Separable equations are a special class of differential equations where the variables can be separated on opposite sides of the equation. This is a powerful simplification technique that makes solving differential equations much more straightforward.
To solve a separable equation, our goal is to isolate all terms involving the variable \( y \) on one side and all terms involving the variable \( x \) on the other. This allows us to integrate each side independently.

• For the given equation, it was crucial to recognize the structure that allowed for separation.

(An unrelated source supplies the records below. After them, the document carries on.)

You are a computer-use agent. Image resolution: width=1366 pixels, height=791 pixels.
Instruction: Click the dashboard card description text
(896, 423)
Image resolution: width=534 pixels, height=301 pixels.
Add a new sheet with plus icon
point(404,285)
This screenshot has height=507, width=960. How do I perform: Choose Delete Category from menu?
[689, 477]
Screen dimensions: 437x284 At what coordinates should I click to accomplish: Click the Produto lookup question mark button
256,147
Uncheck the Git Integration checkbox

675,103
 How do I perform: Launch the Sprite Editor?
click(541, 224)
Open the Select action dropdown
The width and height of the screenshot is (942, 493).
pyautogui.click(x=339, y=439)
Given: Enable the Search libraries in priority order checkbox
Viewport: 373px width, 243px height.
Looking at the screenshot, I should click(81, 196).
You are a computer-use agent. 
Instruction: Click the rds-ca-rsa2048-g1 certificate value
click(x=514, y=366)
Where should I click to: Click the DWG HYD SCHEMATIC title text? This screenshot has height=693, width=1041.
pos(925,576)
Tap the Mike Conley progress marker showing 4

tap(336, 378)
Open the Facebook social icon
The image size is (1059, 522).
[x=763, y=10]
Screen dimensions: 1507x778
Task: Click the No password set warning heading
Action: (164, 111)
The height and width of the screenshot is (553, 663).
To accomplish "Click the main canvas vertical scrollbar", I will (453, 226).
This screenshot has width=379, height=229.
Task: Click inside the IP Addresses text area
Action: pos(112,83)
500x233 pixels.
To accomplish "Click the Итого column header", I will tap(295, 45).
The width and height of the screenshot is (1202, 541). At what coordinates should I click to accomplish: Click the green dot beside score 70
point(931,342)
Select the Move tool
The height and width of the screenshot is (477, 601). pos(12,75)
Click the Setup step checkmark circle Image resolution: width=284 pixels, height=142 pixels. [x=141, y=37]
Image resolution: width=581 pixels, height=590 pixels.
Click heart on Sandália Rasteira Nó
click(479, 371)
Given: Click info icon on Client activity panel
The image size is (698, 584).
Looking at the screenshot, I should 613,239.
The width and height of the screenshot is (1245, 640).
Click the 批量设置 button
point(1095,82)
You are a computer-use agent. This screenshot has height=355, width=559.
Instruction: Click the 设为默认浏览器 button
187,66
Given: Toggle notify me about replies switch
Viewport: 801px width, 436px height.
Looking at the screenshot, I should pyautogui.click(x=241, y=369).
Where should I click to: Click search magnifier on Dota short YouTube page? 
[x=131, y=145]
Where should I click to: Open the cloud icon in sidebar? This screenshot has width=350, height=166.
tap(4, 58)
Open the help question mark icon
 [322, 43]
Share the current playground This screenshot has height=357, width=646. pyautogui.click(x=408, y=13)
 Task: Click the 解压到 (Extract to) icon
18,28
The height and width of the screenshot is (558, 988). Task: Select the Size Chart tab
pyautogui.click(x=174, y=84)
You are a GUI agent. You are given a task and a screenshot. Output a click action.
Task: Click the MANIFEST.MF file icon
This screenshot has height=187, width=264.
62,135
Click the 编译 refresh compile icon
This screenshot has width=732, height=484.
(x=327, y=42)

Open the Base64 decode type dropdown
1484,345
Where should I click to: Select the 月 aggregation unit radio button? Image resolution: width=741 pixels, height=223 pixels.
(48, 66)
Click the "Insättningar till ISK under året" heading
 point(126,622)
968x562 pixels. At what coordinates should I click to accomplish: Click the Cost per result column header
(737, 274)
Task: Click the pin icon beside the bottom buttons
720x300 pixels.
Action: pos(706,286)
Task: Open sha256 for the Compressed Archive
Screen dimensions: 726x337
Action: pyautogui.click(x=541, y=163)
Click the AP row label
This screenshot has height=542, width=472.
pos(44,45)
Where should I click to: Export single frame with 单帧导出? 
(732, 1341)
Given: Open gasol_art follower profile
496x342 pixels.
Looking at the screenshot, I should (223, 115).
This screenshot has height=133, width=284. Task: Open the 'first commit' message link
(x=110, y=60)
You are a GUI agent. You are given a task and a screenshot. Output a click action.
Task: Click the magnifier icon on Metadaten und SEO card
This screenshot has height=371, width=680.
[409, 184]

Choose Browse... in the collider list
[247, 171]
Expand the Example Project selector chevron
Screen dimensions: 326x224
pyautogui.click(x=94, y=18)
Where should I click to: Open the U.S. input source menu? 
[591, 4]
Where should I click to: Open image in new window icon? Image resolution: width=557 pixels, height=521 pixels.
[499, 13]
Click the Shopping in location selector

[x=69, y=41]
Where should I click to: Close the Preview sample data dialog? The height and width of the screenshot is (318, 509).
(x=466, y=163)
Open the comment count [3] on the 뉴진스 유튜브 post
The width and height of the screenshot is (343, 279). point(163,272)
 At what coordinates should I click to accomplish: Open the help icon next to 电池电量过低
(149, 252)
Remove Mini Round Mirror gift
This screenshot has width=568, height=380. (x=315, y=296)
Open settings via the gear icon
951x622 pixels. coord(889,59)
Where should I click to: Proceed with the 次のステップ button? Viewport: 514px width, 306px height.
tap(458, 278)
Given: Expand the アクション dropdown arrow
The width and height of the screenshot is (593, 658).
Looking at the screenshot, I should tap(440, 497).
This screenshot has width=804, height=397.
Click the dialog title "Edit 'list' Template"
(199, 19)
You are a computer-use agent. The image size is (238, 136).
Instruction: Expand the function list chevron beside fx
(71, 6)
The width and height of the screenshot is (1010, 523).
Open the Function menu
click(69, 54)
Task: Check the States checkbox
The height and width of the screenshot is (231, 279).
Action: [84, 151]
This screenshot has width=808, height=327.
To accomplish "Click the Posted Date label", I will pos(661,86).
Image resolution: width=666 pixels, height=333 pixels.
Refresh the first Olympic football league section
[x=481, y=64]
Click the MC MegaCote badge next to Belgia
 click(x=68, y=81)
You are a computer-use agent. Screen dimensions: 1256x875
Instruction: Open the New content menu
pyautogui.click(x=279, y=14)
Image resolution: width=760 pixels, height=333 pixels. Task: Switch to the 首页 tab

By dividing by the combined expression, \( y + xy^3(1+\log x) \), the equation transformed into its separable form.
• Once separated, the equation looked like \( \frac{x}{y + xy^3(1+\log x)} \, dy = \frac{dx}{x} \), making it possible to integrate both sides.

This separation method is particularly useful because it transforms a complex differential equation into simpler integrals, which are more manageable to solve.

Integration is the key step that follows the separation of variables in solving a separable differential equation. This process involves finding antiderivatives, which are the reverse of taking a derivative.
In this exercise, the integration required reflecting on how to simplify and integrate each side individually:

• For the left side, the integral \( \int \left( \frac{1}{y} - y^2(1+\log x) \right) \, dy \) was tackled by breaking it up into separate integrals. Each integral was easier to handle on its own.
• The integral \( \int \frac{1}{y} \, dy \) results in a logarithmic function, \( \ln |y| \), due to the natural log being the antiderivative of \( 1/y \).
• Meanwhile, the term involving \( y^2(1+\log x) \) required more careful handling, but resulted in \((1+\log x)\frac{y^3}{3} \).

On the right side, the integration of \( \int \frac{1}{x} \, dx \) also resulted in a logarithmic function, \( \ln |x| \). Integrating each part gives us the tools to equate and solve for the constants.

Logarithmic functions often appear in differential equations and their solutions, particularly in cases involving exponential growth or decay. In this scenario, the logarithmic function emerges during integration.
The natural logarithm, represented as \( \ln \), plays a key role in the solutions:

• A crucial step involved integrating \( \frac{1}{y} \, dy \) to become \( \ln |y| \), emphasizing the importance of recognizing this as a standard integral form.
• Similarly, integrating \( \frac{1}{x} \, dx \) produces \( \ln |x| \), another logarithmic constant.
• Understanding these log functions helps in recognizing the properties of solutions, especially as they pertain to behavior and transformations.

In this exercise, they were central to comparing and solving for the correct solution, making it critical to understand both the calculation and implications of these logarithmic integrations.